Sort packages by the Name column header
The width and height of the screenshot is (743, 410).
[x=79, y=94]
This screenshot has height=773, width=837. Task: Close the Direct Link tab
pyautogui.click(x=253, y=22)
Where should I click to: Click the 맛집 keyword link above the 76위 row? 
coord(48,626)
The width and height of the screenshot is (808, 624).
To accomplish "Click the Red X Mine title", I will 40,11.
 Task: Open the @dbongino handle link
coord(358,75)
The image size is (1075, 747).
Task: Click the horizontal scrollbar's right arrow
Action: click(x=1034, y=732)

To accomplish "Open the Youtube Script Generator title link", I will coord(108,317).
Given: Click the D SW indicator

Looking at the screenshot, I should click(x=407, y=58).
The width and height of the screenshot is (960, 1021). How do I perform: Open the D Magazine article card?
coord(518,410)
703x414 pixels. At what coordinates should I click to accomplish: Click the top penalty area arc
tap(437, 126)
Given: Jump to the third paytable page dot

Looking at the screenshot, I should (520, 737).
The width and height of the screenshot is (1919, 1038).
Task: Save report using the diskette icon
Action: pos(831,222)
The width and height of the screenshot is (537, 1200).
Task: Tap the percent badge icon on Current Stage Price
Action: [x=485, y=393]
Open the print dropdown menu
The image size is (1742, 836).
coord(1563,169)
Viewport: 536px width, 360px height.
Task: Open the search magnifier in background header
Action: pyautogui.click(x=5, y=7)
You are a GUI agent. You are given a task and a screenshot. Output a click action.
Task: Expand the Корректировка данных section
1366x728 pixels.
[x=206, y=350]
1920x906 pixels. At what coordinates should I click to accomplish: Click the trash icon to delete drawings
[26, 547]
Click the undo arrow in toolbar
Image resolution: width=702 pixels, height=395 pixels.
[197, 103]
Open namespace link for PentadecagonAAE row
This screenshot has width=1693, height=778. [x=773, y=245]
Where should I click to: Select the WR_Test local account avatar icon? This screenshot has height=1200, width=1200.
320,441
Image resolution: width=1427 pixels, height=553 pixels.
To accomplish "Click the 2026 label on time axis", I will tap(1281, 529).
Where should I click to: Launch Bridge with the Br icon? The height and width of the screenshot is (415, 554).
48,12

*WORK INSTRUCTIONS*: Reproduce exactly, with nothing added, the lines from the one that contains "Open the print dropdown menu" to the end of the data.

*RESULT BELOW*:
Open the print dropdown menu
The image size is (1742, 836).
coord(1563,169)
Viewport: 536px width, 360px height.
Task: Open the search magnifier in background header
Action: pyautogui.click(x=5, y=7)
You are a GUI agent. You are given a task and a screenshot. Output a click action.
Task: Expand the Корректировка данных section
1366x728 pixels.
[x=206, y=350]
1920x906 pixels. At what coordinates should I click to accomplish: Click the trash icon to delete drawings
[26, 547]
Click the undo arrow in toolbar
Image resolution: width=702 pixels, height=395 pixels.
[197, 103]
Open namespace link for PentadecagonAAE row
This screenshot has width=1693, height=778. [x=773, y=245]
Where should I click to: Select the WR_Test local account avatar icon? This screenshot has height=1200, width=1200.
320,441
Image resolution: width=1427 pixels, height=553 pixels.
To accomplish "Click the 2026 label on time axis", I will tap(1281, 529).
Where should I click to: Launch Bridge with the Br icon? The height and width of the screenshot is (415, 554).
48,12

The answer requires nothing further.